Because Camera RAW files are larger than JPEG files, you'll consume camera memory and cards at a higher rate than if you save images with JPEG compression. This means that you'll need bigger cards (or more of them), or you'll have to download more often. If you're used to shooting in burst mode, you may find that the size of the files the camera is required to save makes the mode slower, if not impossible to use.

A long-term issue with Camera RAW is that it's not a standard format between camera brands—and sometimes not even standard across a single manufacturer's product line. Long-term support for a wide range of disparate Camera RAW formats is unlikely. So, while it's sensible to save a duplicate copy of all your images in case of loss or damage to your computer, you should also be sure to save a set of images converted into a standard format in case, in 10 years time, you can't open the original RAW files because they're no longer supported.

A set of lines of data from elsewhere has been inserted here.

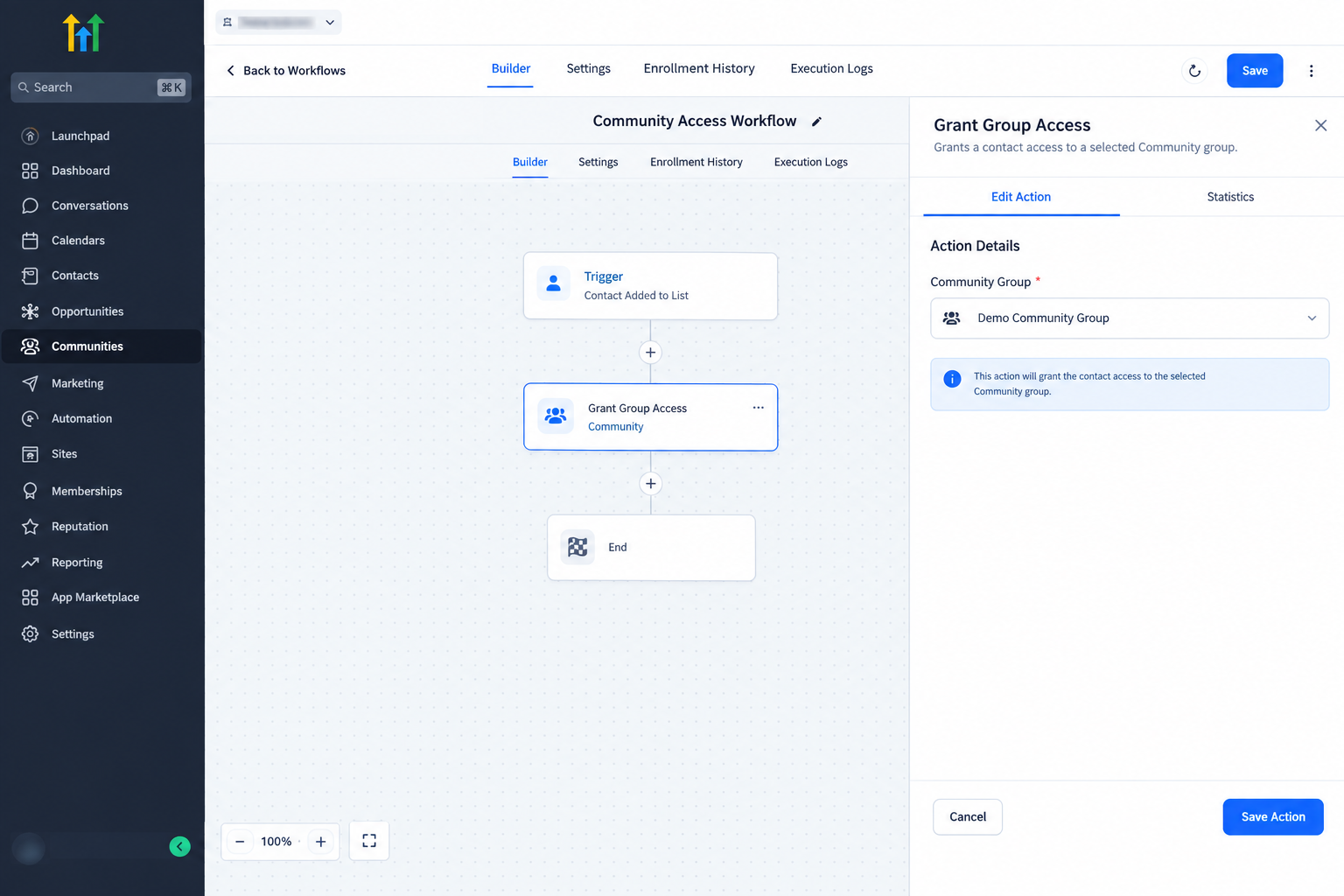Go Back to Workflows
1344x896 pixels.
tap(286, 71)
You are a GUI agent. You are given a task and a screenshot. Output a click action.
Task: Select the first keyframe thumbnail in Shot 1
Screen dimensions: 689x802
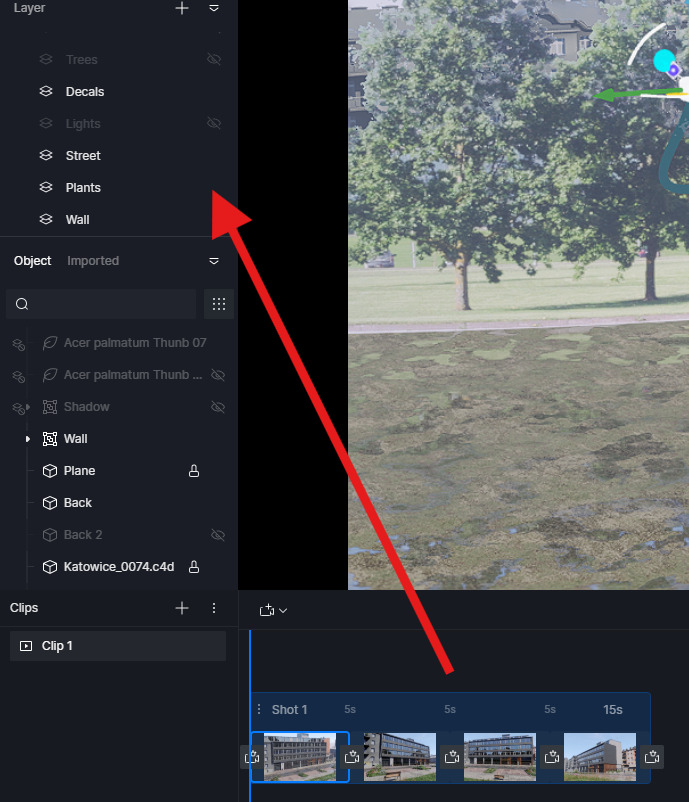coord(300,757)
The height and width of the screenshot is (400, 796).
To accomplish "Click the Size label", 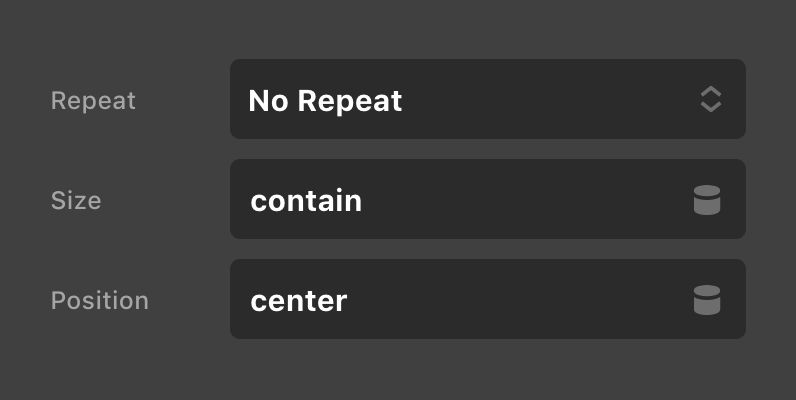I will point(76,200).
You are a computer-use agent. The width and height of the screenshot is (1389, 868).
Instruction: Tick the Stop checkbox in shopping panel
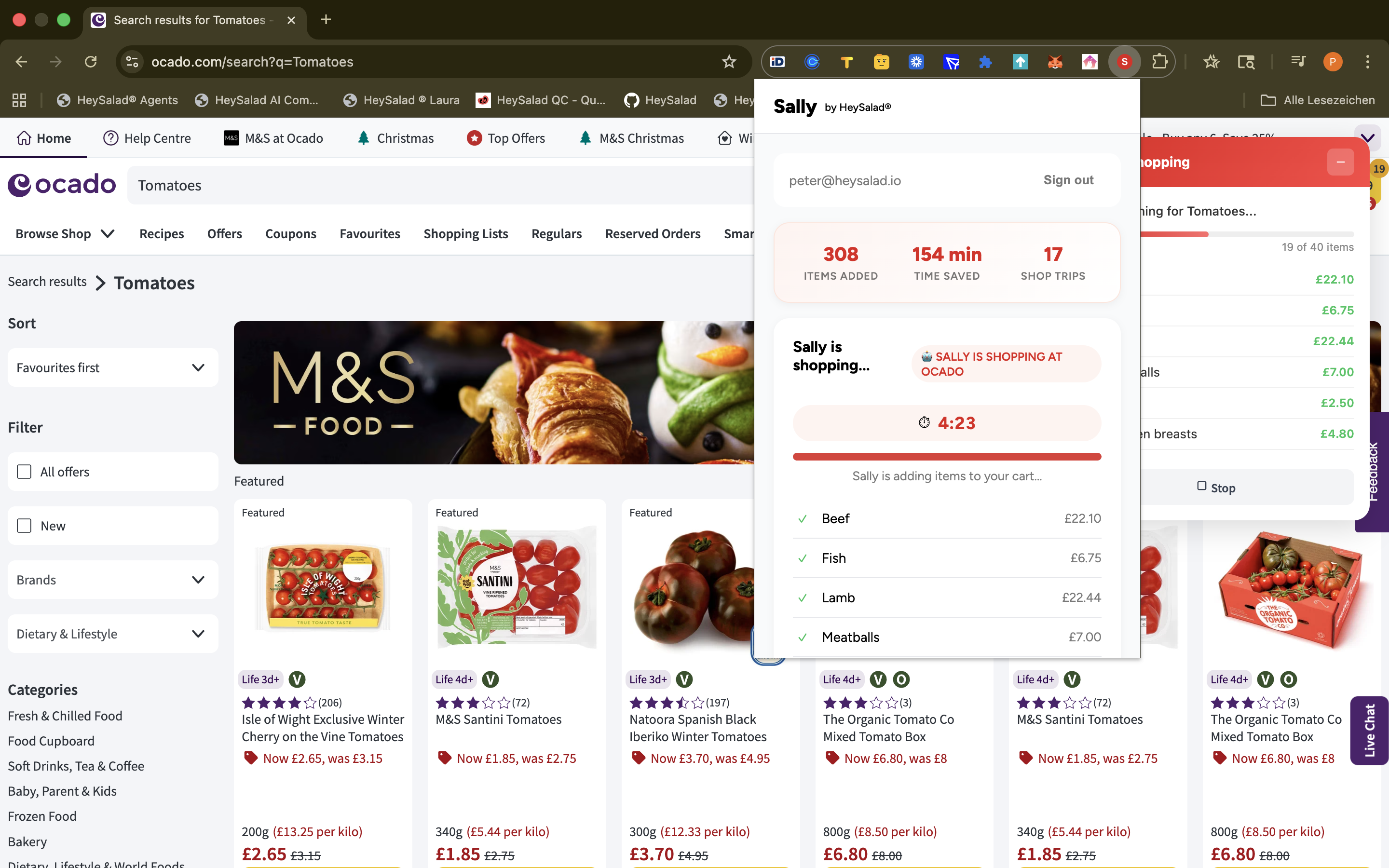pos(1201,486)
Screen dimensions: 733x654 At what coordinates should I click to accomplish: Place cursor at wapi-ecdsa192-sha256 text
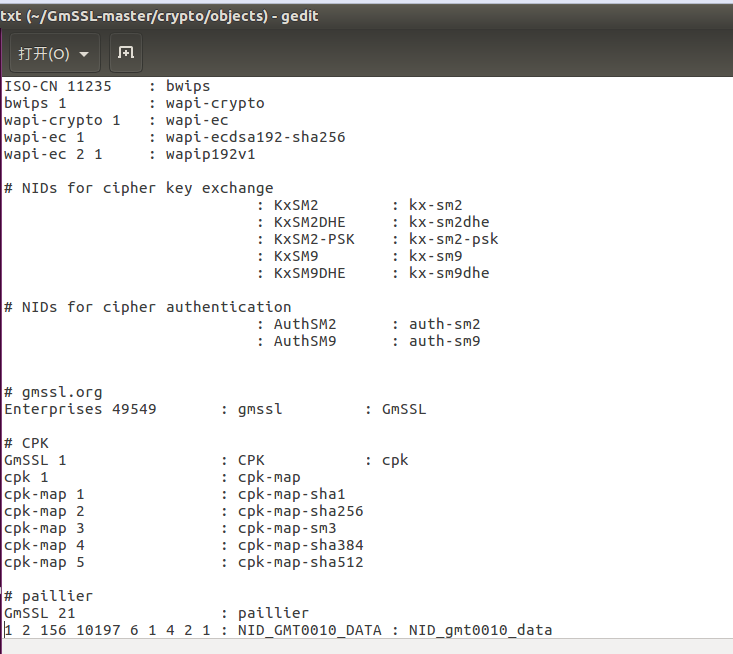[255, 137]
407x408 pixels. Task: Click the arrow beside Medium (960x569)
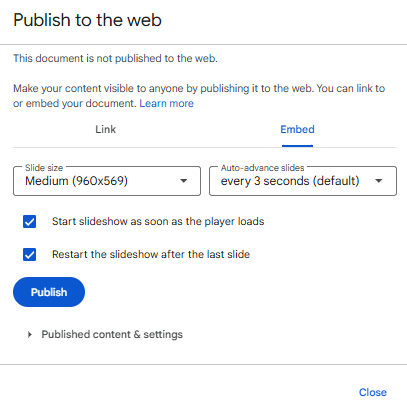click(183, 181)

There are some significant benefits in shooting Camera RAW, however; you can make adjustments to your images yourself and you don't have to rely on the camera's software to do it for you. Having made a change to one image, it's possible to save the settings used and apply those settings to other images taken at the same time in similar conditions, thus speeding up preprocessing time.

Because Camera RAW represents the unfixed image, there may be—probably will be—new tools released over the next few years to allow more fixes to the image. For example, the Curves adjustment and Auto fix settings were added to Camera RAW 3.0 in Photoshop CS2, and these features offer adjustment options not available in earlier versions. You can expect to see more adjustments included in future versions.

If you're using a Mac, there's a new Apple program, Aperture, to consider; it's designed for professional photographers shooting RAW. Aperture enables you to work directly with RAW files without converting them. It interfaces with Photoshop so you can click to send an image directly into Photoshop to do further enhancements.